What is the exact behavior that I want? I was only able to answer this after retooling my prototype a few times, as I explored and discovered the behavior and characteristics of my system.

I eventually arrived upon:

  1. First, shuffle the playlist. Truncate it to some arbitrary, relatively short length. How short? The answer to the ultimate question of playlist length is 42.
  2. Set volume level on the controller Sonos. The controller is assigned by configuration (not discovery).
  3. Enqueue the playlist’s first song on the controller. Start playback.
  4. Group all the other Sonoses to the controller.
  5. Enqueue the remaining 41 tracks.

This gives the best user experience. Music plays immediately. Next, music becomes multi-room. Finally, we prepare for the future - enqueing several more hours of music.

Getting it Done

I ended up getting to read some of the SoCo source code to understand why track titles were not showing up on the Sonos apps when I called add_uri_to_queue() to otherwise successfully enqueue playable tracks. At first glance, it seems obvious: title="". But it turns out, that’s actually fine - that field is ignored. So where does Sonos get the track title?

I used Wireshark to inspect the SOAP calls made by the official Sonos app, and discovered the true secret sauce is setting DidlObject.desc, which add_uid_to_queue() does not do.

That knowledge in hand, I rolled my own add_uri_to_queue(), and now my track names show up as desired.

def make_obj(self, track_id: int) -> DidlObject:
    """Returns a DidlObject for track_id."""
    # obtained via wireshark
    # unclear if the item_id prefix code actually matters. it might!
    item_id = f"10036028track/{track_id}"
    uri = f"x-sonos-http:track%2f{track_id}.flac?sid=174&flags=24616&sn=34"

    res = [DidlResource(uri=uri, protocol_info="x-rincon-playlist:*:*:*")]
    return DidlObject(
        # title is required but ignored, Sonos will fetch the title from the item_id
        resources=res, title="", parent_id="", item_id=item_id, desc=self.didl_desc
    )

Once my code was functionally correct, meaning, it grouped the several sonoses, set their volumes, enqueued the playlist portion, and started playback, it was time to optimize the experience. I do as little as possible before starting playback - the whole point is to hear some music - then spawn some threads to finish everything else.
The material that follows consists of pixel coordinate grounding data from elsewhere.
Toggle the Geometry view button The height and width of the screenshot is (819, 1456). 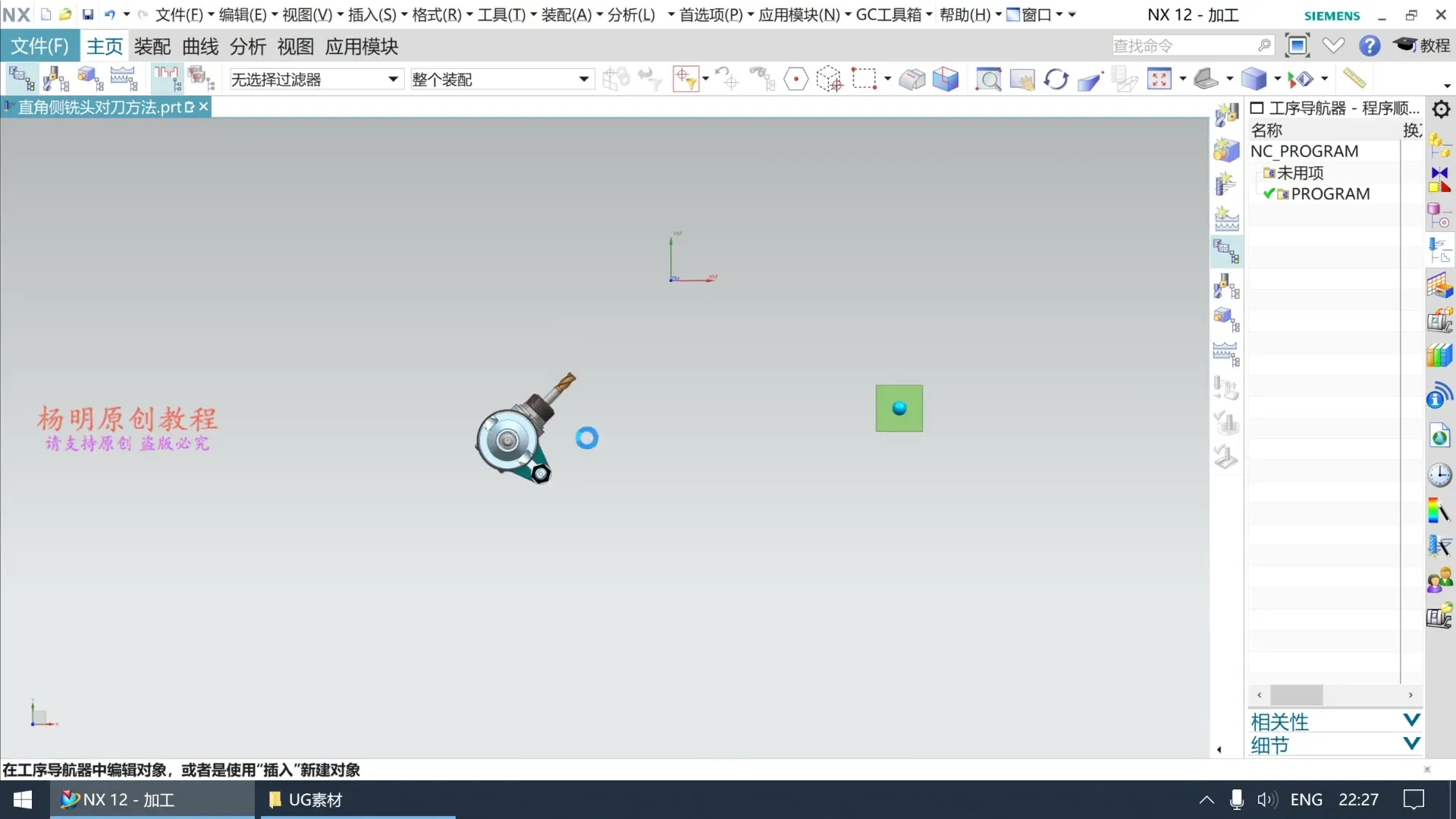pyautogui.click(x=89, y=79)
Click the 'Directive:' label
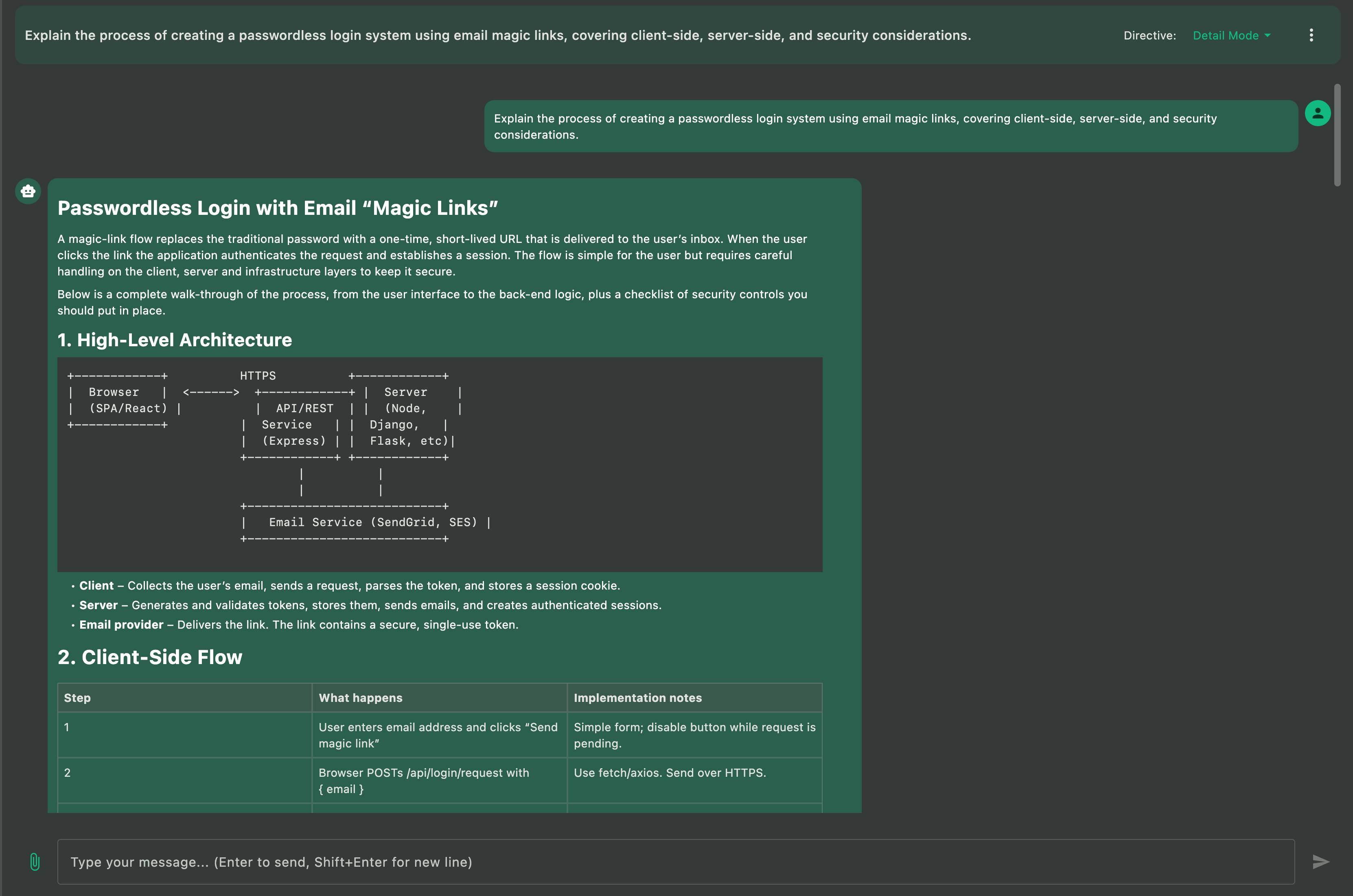 click(1149, 35)
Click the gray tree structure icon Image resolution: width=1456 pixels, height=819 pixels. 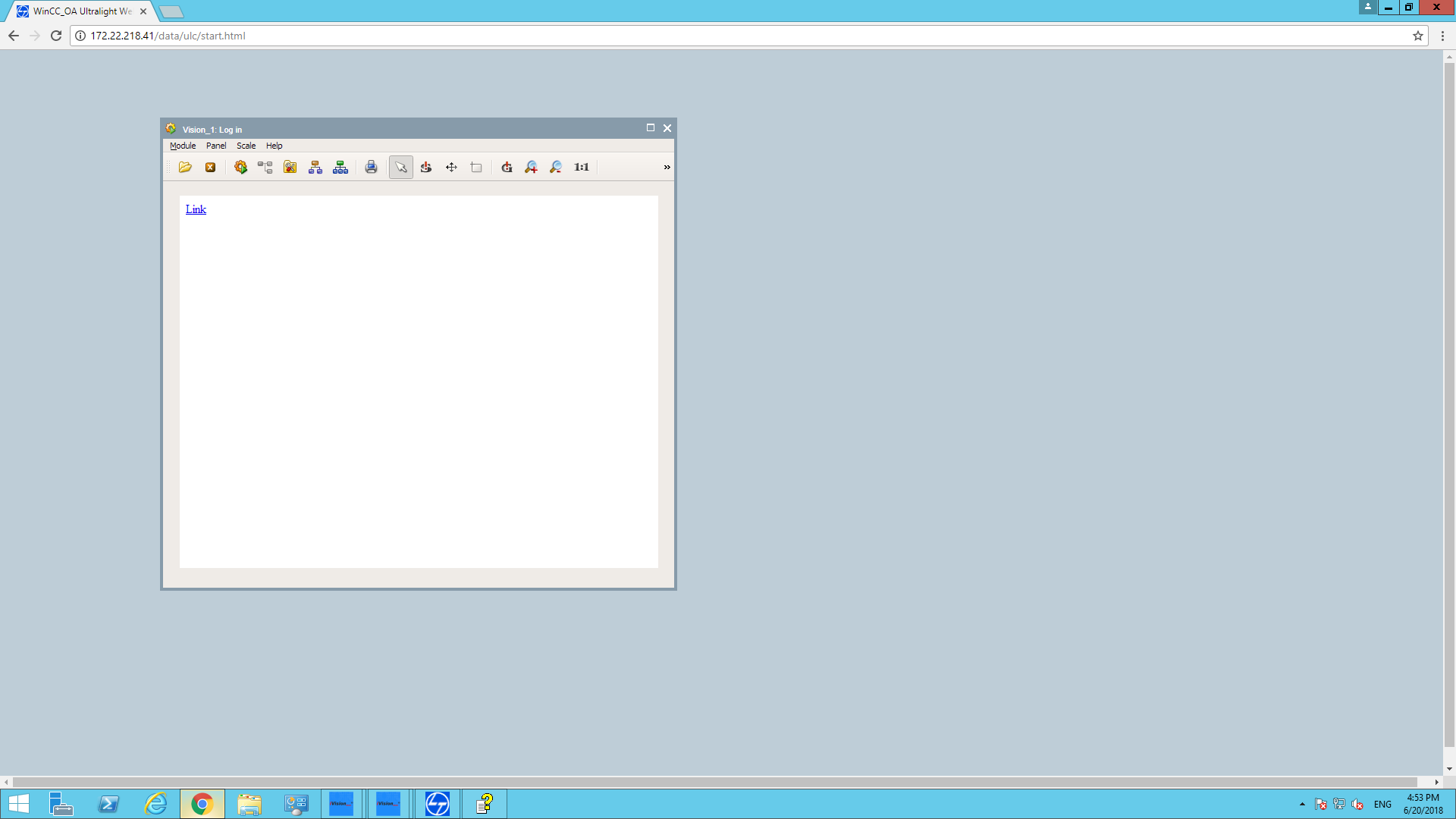(265, 167)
Along the way, I discovered a couple of things. But before I talk about those, I have to talk about how I hooked this up to Siri.

Hooking it Up to Siri

The point of this excercise is voice control of my application. Apple’s Siri architecture makes that easy. In fact, unlike (for example) Alexa, there is 0 configuration of the voice assistant required. Once the custom device shows up in Apple’s Home App, the work is done - Siri will automatically pick it up and interact with it.

The easiest way to get my app to show up in the Home App was to get it into HomeBridge. The easiest way to do that, after minimal research (because this part can easily be swapped out, but the other moving parts are essentially or completely fixed), is to use the homebridge-http Plugin to send HTTP POSTs to my sonos.py web service.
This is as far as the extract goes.